In beiden Fällen müssen die Europäer darauf eingestellt sein, dass Putin umgehend mit dem Wiederaufbau seiner Truppen beginnen wird und sich durch Trumps Verhalten eingeladen fühlen dürfte, die alleingelassenen europäischen Nato-Verbündeten durch militärische Provokationen zu testen. Er hat dabei den Vorteil, dass er aus dem Zentrum seines Reiches heraus operieren und sich die Schauplätze entlang einer schier endlos langen Bündnisgrenze aussuchen kann – vom Donaudelta über den Ostseeraum bis nach Nordnorwegen.

Welche Aufgaben kommen auf Union und SPD zu?

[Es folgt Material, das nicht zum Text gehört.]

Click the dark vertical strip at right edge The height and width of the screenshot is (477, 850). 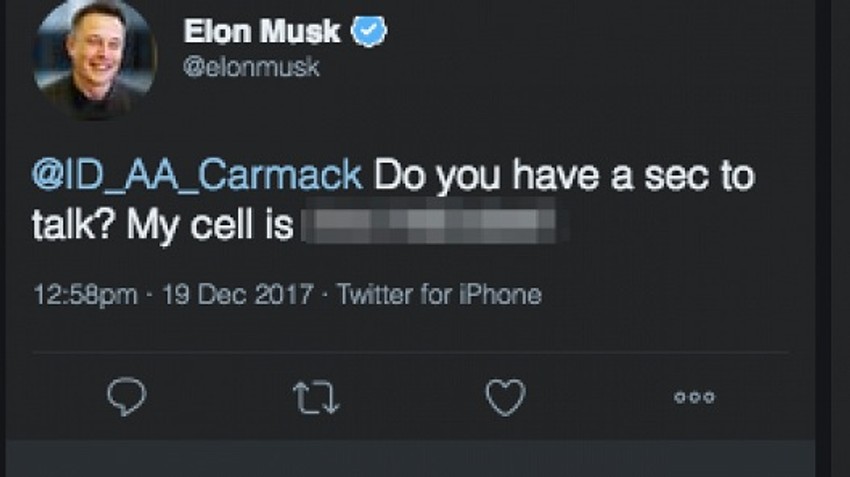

Union und SPD in Deutschland müssen sich angesichts dessen um eine zügige Regierungsbildung bemühen und bei den großen außen- und sicherheitspolitischen Fragen konsequent auch die künftig oppositionellen Grünen konsultieren. Die nahezu gleich lautenden Statements von CDU-Chef Friedrich Merz, SPD-Chef Lars Klingbeil und Bundeskanzler Olaf Scholz zum US-Affront gegen Selenskyj lassen auch auf einen klaren Willen zur Einigung schließen. Und offensichtlich spart sich die Regierung Scholz weitere Spitzen gegen ein von Merz angeblich gewünschtes Regierungspraktikum und bindet den künftigen Kanzler in die europäischen Abstimmungen ein.

Ihren Koalitionsvertrag können die künftigen Partner kurz fassen – Detailplanungen dürften in einem halben Jahr ohnehin Makulatur sein. Auch wenn das Verfahren grenzwertig ist, sollten sich die Parteien der demokratischen Mitte im alten, noch bis Ende März aktionsfähigen Bundestag auf eine drastische Ausweitung des Bundeswehr-Sondervermögens verständigen. Zusätzliche 200 Milliarden Euro sind eher die Untergrenze.

Der künftige Kanzler Merz muss tun, was Amtsinhaber Scholz dreieinhalb Jahre lang versäumt hat – das Etablieren einer koordinierten, für alle vertrauenswürdigen Führungsgruppe aus großen EU-Staaten, die sich eng mit den britischen Partnern abstimmen. Nicht vergessen: Es ist und bleibt Trumps Ziel, die EU zu zerstören.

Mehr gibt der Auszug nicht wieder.